Unfortunately the trailer looks like the standard cgi heavy but heartless PG13 action movie that is so popular these days


----------



## Ciupy (Aug 14, 2011)

The problem isn't that Jason Momoa can pull this off,the problem is if the director,script and SFX will be up to scratch..


----------



## Magnum Miracles (Aug 14, 2011)

Slice said:


> He also looks more like Conan was described by Howard.
> 
> Unfortunately the trailer looks like the standard cgi heavy but heartless PG13 action movie that is so popular these days


Well it's ...rated R, not PG-13 .

Have you not seen the Red Band trailer yet?

My family and I are going to see it on the 21st. Mainly because dad is off work,and has been waiting a long time to see a close adaption to the book series.


----------



## Slice (Aug 14, 2011)

Lincoln Rhyme said:


> Well it's ...rated R, not PG-13 .
> *
> Have you not seen the Red Band trailer yet?*



Actually i haven't.

But i will do so right now


----------



## Avix (Aug 14, 2011)

I keep seeing the trailer when I'm at the cinema, and to be honest, it looks pretty fucking good. I might go see it.


----------



## Slice (Aug 14, 2011)

Ok that red band is way more promising. Looking forward to this now.


----------



## Adagio (Aug 14, 2011)

Khal Drogo will pwn bitches. Of course I'm going to watch this.


----------



## Brian (Aug 14, 2011)

Badass!


----------



## -Dargor- (Aug 14, 2011)

Momoa can definitly bring it, if the movie fails, it won't be because of him.


----------



## emROARS (Aug 14, 2011)

Ciupy said:


> The problem isn't that Jason Momoa can pull this off,the problem is if the director,script and SFX will be up to scratch..



Agreed.

Only watching for Jason Momoa.

<3


----------



## EVERY SINGLE DAY!!! (Aug 15, 2011)

Ciupy said:


> The problem isn't that Jason Momoa can pull this off,the problem is if the director,script and SFX will be up to scratch..

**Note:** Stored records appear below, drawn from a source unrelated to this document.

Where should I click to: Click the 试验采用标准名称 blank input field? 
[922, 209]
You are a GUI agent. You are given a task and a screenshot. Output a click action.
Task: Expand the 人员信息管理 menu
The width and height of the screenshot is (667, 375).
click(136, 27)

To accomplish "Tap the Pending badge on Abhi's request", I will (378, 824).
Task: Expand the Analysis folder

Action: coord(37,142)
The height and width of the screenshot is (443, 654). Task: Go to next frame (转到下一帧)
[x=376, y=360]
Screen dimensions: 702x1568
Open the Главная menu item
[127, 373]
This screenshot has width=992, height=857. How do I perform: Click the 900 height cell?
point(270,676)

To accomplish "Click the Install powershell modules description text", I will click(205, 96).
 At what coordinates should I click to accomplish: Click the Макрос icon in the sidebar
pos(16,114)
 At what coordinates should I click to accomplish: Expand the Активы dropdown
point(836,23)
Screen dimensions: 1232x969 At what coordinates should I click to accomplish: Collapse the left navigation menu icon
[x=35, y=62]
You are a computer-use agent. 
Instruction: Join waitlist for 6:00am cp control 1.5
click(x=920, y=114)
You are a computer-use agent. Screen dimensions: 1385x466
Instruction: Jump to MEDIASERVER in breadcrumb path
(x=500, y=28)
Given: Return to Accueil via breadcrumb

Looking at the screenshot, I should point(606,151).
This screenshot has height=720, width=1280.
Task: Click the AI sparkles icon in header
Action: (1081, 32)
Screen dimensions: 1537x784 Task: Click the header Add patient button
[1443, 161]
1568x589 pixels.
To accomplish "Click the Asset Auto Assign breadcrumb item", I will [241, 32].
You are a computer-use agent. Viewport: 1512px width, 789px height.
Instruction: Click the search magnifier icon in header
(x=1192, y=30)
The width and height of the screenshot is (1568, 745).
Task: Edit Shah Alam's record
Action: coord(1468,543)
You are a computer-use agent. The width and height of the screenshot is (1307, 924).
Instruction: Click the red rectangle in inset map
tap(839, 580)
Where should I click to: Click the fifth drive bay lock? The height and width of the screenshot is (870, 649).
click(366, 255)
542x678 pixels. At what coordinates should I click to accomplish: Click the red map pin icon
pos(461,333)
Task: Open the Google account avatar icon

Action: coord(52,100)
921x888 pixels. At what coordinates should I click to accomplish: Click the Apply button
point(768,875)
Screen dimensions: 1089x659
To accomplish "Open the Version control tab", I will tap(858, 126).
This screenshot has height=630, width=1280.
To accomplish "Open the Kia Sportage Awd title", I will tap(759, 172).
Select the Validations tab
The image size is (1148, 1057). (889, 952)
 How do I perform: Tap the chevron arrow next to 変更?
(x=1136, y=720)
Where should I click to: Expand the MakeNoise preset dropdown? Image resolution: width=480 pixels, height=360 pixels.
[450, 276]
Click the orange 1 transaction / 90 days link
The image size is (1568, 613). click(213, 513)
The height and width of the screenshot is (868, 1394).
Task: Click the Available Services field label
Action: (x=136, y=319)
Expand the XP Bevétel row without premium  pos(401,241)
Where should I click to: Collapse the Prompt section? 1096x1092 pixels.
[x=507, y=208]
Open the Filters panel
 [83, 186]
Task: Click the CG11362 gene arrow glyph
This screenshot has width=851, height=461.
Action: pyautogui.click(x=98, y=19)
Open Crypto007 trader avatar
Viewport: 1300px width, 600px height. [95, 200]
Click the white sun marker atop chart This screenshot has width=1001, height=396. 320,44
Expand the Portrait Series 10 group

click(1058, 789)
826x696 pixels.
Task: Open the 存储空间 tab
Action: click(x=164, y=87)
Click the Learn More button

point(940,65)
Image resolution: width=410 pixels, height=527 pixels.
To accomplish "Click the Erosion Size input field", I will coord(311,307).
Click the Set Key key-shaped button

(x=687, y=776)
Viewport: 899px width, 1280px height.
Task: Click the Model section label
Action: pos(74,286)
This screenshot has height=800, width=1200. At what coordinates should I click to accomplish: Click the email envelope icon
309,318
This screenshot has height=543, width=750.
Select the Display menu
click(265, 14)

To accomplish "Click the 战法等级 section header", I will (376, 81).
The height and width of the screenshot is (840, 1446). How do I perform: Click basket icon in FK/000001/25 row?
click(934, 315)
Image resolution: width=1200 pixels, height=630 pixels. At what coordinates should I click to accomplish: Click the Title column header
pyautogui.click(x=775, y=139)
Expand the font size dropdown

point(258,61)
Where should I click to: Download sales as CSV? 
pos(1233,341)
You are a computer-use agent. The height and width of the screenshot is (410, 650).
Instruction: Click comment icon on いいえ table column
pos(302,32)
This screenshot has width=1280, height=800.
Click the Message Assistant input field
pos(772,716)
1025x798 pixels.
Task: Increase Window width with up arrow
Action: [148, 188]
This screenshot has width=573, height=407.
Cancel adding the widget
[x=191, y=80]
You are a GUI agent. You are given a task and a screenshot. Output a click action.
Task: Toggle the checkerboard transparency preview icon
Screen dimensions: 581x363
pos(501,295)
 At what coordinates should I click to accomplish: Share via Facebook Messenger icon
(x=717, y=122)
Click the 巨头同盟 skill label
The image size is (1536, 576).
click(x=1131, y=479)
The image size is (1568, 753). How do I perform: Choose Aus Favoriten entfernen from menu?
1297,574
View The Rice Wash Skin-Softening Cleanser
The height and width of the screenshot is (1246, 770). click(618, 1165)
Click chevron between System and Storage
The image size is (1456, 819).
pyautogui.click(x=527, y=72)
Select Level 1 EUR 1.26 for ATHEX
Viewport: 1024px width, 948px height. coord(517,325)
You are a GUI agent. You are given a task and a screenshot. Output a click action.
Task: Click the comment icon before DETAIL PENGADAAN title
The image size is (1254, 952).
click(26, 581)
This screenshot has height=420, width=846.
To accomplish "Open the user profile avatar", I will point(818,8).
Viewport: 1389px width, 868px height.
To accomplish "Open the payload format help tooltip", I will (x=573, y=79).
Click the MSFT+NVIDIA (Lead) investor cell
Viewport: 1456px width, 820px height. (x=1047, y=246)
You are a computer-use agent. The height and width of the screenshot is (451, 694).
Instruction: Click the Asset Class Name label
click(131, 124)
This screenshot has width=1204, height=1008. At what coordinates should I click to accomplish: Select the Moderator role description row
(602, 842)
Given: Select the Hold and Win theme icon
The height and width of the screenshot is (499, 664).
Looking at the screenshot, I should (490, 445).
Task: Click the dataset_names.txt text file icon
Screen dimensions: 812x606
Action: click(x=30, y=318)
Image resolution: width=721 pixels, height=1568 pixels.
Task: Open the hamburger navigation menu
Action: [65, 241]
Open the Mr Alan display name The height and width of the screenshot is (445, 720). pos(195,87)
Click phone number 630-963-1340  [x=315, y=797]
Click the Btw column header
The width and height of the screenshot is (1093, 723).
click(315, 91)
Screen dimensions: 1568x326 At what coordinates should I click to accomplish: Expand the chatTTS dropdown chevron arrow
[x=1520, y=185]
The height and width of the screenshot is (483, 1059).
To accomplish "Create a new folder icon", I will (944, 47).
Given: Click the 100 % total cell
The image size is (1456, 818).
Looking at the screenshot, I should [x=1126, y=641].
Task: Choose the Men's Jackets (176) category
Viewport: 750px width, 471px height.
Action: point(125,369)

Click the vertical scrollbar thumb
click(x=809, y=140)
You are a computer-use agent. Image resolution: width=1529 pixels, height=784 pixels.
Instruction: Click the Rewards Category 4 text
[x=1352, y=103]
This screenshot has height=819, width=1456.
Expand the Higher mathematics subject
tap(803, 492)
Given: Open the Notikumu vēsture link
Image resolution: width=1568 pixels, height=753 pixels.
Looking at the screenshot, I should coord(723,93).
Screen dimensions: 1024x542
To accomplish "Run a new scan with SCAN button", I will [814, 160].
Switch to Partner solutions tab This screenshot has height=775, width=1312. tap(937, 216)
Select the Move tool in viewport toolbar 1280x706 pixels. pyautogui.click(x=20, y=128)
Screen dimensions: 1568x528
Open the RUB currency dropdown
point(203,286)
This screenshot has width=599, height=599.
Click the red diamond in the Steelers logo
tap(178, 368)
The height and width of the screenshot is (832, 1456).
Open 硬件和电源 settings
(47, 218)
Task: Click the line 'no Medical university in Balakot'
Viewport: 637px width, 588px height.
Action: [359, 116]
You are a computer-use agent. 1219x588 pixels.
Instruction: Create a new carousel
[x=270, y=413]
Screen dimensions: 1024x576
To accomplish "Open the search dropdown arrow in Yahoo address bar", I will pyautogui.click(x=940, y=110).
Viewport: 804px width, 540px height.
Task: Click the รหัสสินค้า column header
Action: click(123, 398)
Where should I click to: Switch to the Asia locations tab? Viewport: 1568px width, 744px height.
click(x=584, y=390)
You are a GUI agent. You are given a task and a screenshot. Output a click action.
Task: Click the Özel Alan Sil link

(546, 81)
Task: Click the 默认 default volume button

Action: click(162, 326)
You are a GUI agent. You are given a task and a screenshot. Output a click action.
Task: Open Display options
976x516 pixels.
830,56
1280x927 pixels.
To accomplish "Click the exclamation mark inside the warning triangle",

Pretty much. At the very least, I'm convinced it will be far better than its peers like Clash of the Titans on the strength of Momoa's screen presence alone. 

Would probably feel all anal about this being another Hollywood remake if it was not for Momoa's awesome showing as Drogo. Dude went from some guy who was in Baywatch to the Fucking Man with hardcore fan cred in such a short amount of time - either the stars aligned for him or he has an awesome agent.


----------



## -Dargor- (Aug 15, 2011)

I liked him on Stargate Atlantis, he has a nice record of playing around with sharp objects & grunting 

*Spoiler*: __ 




[YOUTUBE]http://www.youtube.com/watch?v=lwsIJmSoDII[/YOUTUBE]
[YOUTUBE]http://www.youtube.com/watch?v=01BmQI55Qtg[/YOUTUBE]


----------



## CrazyMoronX (Aug 15, 2011)

Wait, Khal Drogo playin' Conan? I might not be so upset anymore.


----------



## gumby2ms (Aug 22, 2011)

Not too bad really. just a little frantic in some scenes and the low frame-rate of 3D didn't help that. could have slowed it down a hair and added 10 min to the movie to make it much better. action was pretty tight though.


----------



## Mider T (May 14, 2022)




----------



## Pilaf (May 15, 2022)

Ah...the REAL Conan.


----------